Stored items:
■ ■ ■ ■

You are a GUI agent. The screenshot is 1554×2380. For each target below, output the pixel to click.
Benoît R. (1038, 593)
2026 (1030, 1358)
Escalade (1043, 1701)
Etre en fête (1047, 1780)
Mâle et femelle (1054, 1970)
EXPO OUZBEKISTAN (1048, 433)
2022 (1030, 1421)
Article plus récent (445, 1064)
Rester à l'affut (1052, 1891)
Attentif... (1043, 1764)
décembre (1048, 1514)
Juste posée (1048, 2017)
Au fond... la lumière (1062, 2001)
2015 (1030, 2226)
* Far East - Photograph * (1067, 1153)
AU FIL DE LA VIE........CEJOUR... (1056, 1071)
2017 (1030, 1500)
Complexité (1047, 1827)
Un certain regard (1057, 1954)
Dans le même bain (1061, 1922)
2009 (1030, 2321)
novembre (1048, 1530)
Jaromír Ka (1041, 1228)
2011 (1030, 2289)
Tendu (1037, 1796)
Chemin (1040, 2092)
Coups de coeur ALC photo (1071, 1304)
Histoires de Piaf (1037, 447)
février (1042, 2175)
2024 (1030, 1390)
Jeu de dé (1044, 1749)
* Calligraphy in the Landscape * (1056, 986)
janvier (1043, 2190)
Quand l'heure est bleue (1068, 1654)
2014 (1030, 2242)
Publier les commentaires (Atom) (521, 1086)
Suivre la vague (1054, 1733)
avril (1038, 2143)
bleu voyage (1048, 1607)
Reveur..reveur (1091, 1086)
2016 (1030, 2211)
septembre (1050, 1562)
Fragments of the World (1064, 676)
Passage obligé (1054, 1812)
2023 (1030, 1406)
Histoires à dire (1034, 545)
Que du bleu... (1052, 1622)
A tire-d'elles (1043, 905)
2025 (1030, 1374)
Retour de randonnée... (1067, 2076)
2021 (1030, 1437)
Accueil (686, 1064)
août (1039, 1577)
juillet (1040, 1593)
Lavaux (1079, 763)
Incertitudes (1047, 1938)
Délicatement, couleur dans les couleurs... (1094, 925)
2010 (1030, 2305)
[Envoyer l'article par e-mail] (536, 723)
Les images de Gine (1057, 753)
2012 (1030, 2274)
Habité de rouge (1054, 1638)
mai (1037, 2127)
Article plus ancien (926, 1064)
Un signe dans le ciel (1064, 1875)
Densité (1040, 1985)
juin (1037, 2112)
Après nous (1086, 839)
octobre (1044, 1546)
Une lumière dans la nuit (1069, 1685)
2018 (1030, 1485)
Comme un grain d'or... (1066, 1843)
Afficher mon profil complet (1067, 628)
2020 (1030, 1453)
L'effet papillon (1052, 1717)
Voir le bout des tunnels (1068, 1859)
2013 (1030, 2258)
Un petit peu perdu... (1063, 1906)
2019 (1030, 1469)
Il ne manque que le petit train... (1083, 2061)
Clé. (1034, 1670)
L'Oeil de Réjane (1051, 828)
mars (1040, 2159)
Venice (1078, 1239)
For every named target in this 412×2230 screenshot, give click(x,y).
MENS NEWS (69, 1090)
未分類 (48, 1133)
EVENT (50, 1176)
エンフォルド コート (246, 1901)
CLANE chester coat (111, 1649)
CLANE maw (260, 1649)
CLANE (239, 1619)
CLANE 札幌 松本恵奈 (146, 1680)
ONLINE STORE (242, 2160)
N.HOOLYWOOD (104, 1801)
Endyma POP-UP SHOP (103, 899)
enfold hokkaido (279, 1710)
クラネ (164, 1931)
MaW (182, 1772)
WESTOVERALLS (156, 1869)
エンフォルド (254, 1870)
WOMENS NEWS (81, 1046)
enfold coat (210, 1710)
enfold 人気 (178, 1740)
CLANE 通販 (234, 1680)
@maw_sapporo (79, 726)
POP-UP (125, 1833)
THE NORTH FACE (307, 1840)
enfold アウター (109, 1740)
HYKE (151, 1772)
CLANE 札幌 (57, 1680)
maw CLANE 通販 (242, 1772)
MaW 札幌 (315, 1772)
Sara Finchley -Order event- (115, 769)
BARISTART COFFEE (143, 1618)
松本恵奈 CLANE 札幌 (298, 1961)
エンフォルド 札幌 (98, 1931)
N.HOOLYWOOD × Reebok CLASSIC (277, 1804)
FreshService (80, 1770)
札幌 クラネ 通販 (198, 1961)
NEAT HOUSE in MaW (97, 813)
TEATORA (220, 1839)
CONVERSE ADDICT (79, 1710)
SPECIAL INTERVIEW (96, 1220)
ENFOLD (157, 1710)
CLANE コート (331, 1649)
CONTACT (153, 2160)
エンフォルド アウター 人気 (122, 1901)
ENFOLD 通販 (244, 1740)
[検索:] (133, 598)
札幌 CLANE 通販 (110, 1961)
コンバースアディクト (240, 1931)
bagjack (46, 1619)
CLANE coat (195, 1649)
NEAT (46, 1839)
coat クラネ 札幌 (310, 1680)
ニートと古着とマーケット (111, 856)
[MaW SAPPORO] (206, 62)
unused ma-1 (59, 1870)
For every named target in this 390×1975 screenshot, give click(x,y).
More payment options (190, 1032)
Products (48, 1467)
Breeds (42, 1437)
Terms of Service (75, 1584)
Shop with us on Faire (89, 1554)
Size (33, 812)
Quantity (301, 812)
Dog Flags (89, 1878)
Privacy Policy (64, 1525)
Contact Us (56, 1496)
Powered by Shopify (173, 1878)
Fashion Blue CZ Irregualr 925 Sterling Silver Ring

■ ■ ■ ■

**What this task involves:** Only the data above, repeated exactly, should make up the reply.

**Answer to the problem:**
You are a GUI agent. The screenshot is 1554×2380. For each target below, output the pixel to click.
Benoît R. (1038, 593)
2026 (1030, 1358)
Escalade (1043, 1701)
Etre en fête (1047, 1780)
Mâle et femelle (1054, 1970)
EXPO OUZBEKISTAN (1048, 433)
2022 (1030, 1421)
Article plus récent (445, 1064)
Rester à l'affut (1052, 1891)
Attentif... (1043, 1764)
décembre (1048, 1514)
Juste posée (1048, 2017)
Au fond... la lumière (1062, 2001)
2015 (1030, 2226)
* Far East - Photograph * (1067, 1153)
AU FIL DE LA VIE........CEJOUR... (1056, 1071)
2017 (1030, 1500)
Complexité (1047, 1827)
Un certain regard (1057, 1954)
Dans le même bain (1061, 1922)
2009 (1030, 2321)
novembre (1048, 1530)
Jaromír Ka (1041, 1228)
2011 (1030, 2289)
Tendu (1037, 1796)
Chemin (1040, 2092)
Coups de coeur ALC photo (1071, 1304)
Histoires de Piaf (1037, 447)
février (1042, 2175)
2024 (1030, 1390)
Jeu de dé (1044, 1749)
* Calligraphy in the Landscape * (1056, 986)
janvier (1043, 2190)
Quand l'heure est bleue (1068, 1654)
2014 (1030, 2242)
Publier les commentaires (Atom) (521, 1086)
Suivre la vague (1054, 1733)
avril (1038, 2143)
bleu voyage (1048, 1607)
Reveur..reveur (1091, 1086)
2016 (1030, 2211)
septembre (1050, 1562)
Fragments of the World (1064, 676)
Passage obligé (1054, 1812)
2023 (1030, 1406)
Histoires à dire (1034, 545)
Que du bleu... (1052, 1622)
A tire-d'elles (1043, 905)
2025 (1030, 1374)
Retour de randonnée... (1067, 2076)
2021 (1030, 1437)
Accueil (686, 1064)
août (1039, 1577)
juillet (1040, 1593)
Lavaux (1079, 763)
Incertitudes (1047, 1938)
Délicatement, couleur dans les couleurs... (1094, 925)
2010 (1030, 2305)
[Envoyer l'article par e-mail] (536, 723)
Les images de Gine (1057, 753)
2012 (1030, 2274)
Habité de rouge (1054, 1638)
mai (1037, 2127)
Article plus ancien (926, 1064)
Un signe dans le ciel (1064, 1875)
Densité (1040, 1985)
juin (1037, 2112)
Après nous (1086, 839)
octobre (1044, 1546)
Une lumière dans la nuit (1069, 1685)
2018 (1030, 1485)
Comme un grain d'or... (1066, 1843)
Afficher mon profil complet (1067, 628)
2020 (1030, 1453)
L'effet papillon (1052, 1717)
Voir le bout des tunnels (1068, 1859)
2013 (1030, 2258)
Un petit peu perdu... (1063, 1906)
2019 (1030, 1469)
Il ne manque que le petit train... (1083, 2061)
Clé. (1034, 1670)
L'Oeil de Réjane (1051, 828)
mars (1040, 2159)
Venice (1078, 1239)
For every named target in this 412×2230 screenshot, give click(x,y).
MENS NEWS (69, 1090)
未分類 (48, 1133)
EVENT (50, 1176)
エンフォルド コート (246, 1901)
CLANE chester coat (111, 1649)
CLANE maw (260, 1649)
CLANE (239, 1619)
CLANE 札幌 松本恵奈 (146, 1680)
ONLINE STORE (242, 2160)
N.HOOLYWOOD (104, 1801)
Endyma POP-UP SHOP (103, 899)
enfold hokkaido (279, 1710)
クラネ (164, 1931)
MaW (182, 1772)
WESTOVERALLS (156, 1869)
エンフォルド (254, 1870)
WOMENS NEWS (81, 1046)
enfold coat (210, 1710)
enfold 人気 (178, 1740)
CLANE 通販 (234, 1680)
@maw_sapporo (79, 726)
POP-UP (125, 1833)
THE NORTH FACE (307, 1840)
enfold アウター (109, 1740)
HYKE (151, 1772)
CLANE 札幌 (57, 1680)
maw CLANE 通販 (242, 1772)
MaW 札幌 (315, 1772)
Sara Finchley -Order event- (115, 769)
BARISTART COFFEE (143, 1618)
松本恵奈 CLANE 札幌 (298, 1961)
エンフォルド 札幌 (98, 1931)
N.HOOLYWOOD × Reebok CLASSIC (277, 1804)
FreshService (80, 1770)
札幌 クラネ 通販 (198, 1961)
NEAT HOUSE in MaW (97, 813)
TEATORA (220, 1839)
CONVERSE ADDICT (79, 1710)
SPECIAL INTERVIEW (96, 1220)
ENFOLD (157, 1710)
CLANE コート (331, 1649)
CONTACT (153, 2160)
エンフォルド アウター 人気 (122, 1901)
ENFOLD 通販 (244, 1740)
[検索:] (133, 598)
札幌 CLANE 通販 (110, 1961)
コンバースアディクト (240, 1931)
bagjack (46, 1619)
CLANE coat (195, 1649)
NEAT (46, 1839)
coat クラネ 札幌 (310, 1680)
ニートと古着とマーケット (111, 856)
[MaW SAPPORO] (206, 62)
unused ma-1 (59, 1870)
For every named target in this 390×1975 screenshot, give click(x,y).
More payment options (190, 1032)
Products (48, 1467)
Breeds (42, 1437)
Terms of Service (75, 1584)
Shop with us on Faire (89, 1554)
Size (33, 812)
Quantity (301, 812)
Dog Flags (89, 1878)
Privacy Policy (64, 1525)
Contact Us (56, 1496)
Powered by Shopify (173, 1878)
Fashion Blue CZ Irregualr 925 Sterling Silver Ring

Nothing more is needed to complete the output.